Objectives: As guidelines for opioid use in renal-impaired patients with cancer are limited, the authors sought to assess the efficacy, safety, and tolerability, of transdermal buprenorphine for moderate/severe cancer pain in renal-impaired outpatients. Methods: In a prospective parallel-group active-controlled study, n = 42 consecutively recruited outpatients with or without renal impairment (serum creatinine >=1.3 or <=1.2 mg/dL, respectively) were treated with transdermal buprenorphine (group BUP) or fentanyl (group FEN), respectively. Patients were followed up, at home, by the nonprofit ANT-Italia-foundation physicians in Bologna, Italy. Measurements at 10 (T1), 30 (T2), and 90 (T3) days after enrollment (T0) were pain intensity (Numerical Rating Scale [NRS]), Karnofski score, opioid dose (µg/h), rescue-dose consumption, and occurrence of adverse effects. Patients recorded subjective measurements in a personal diary. Upon data analysis, investigators were blinded to the patient group.
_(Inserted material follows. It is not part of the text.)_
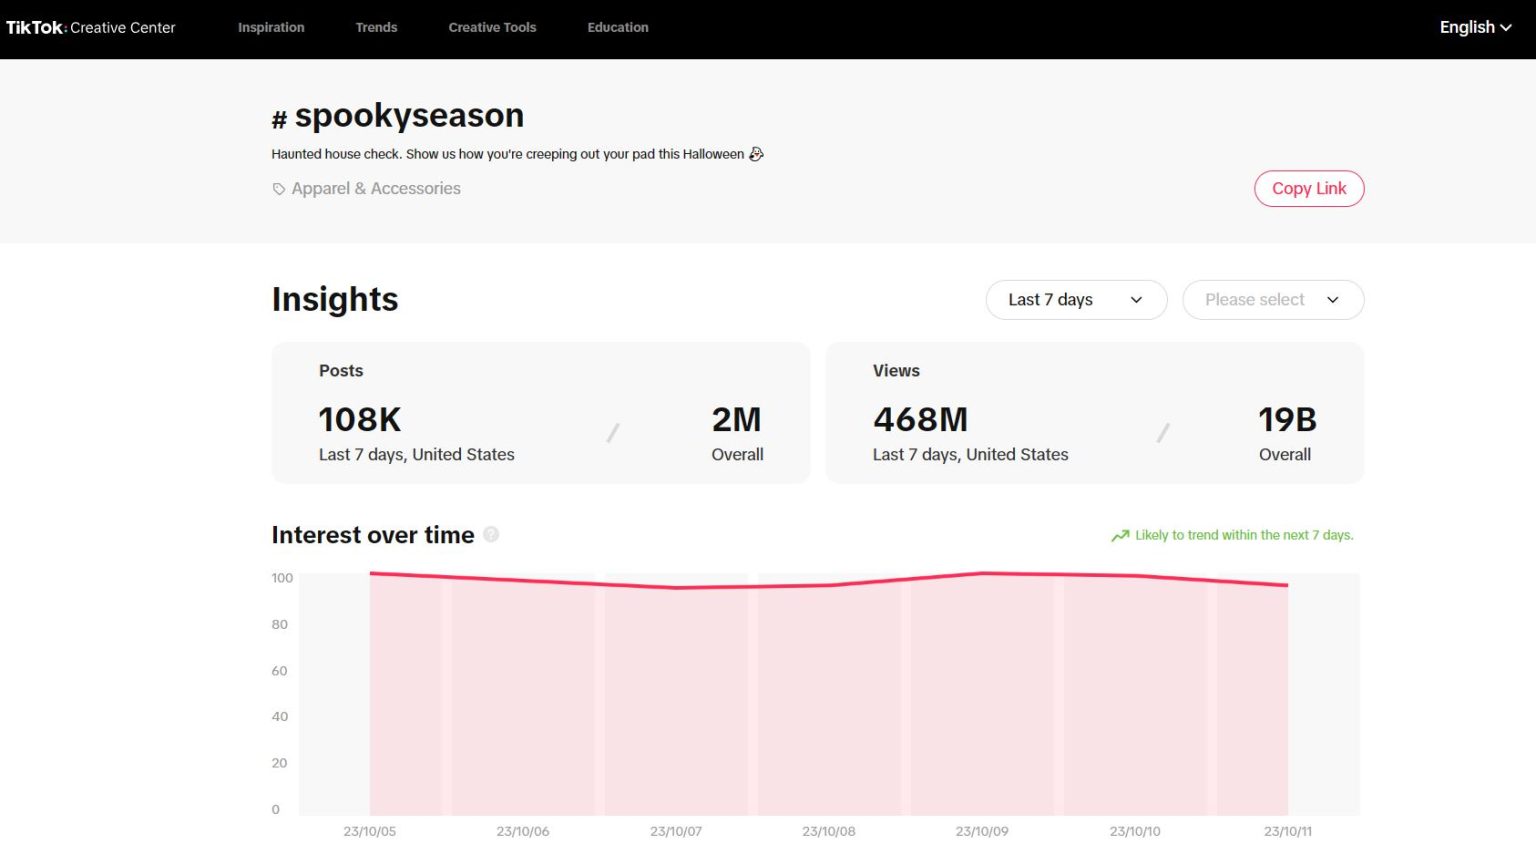Follow the Apparel & Accessories category link

tap(376, 189)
Results: At T0, in groups BUP and FEN, median NRS score was 8.0 (CI, 7.4-8.4); its reduction over time (T3; NRS = 3.0; CI, 2.1-3.8 and 2.0-4.0, respectively) was significant and constant in both groups (t-test; T0-T1, T1-T2, and T2-T3; p < 0.0001, p < 0.001, and p < 0.05, respectively). At all times, there were no significant differences in pain scores between the groups. In all evaluations, adverse effects were reported n = 73/126 times (60.8 percent) and showed no significant association (2, p > 0.05) with the study groups. Conclusions: Transdermal buprenorphine, in outpatients with cancer and renal impairment, is as effective, safe, and tolerable as fentanyl in patients without such impairment. These results add further evidence to the notion that buprenorphine, with its peculiar pharmacokinetics, may be an appropriate choice for opioid treatment in patients with renal impairment.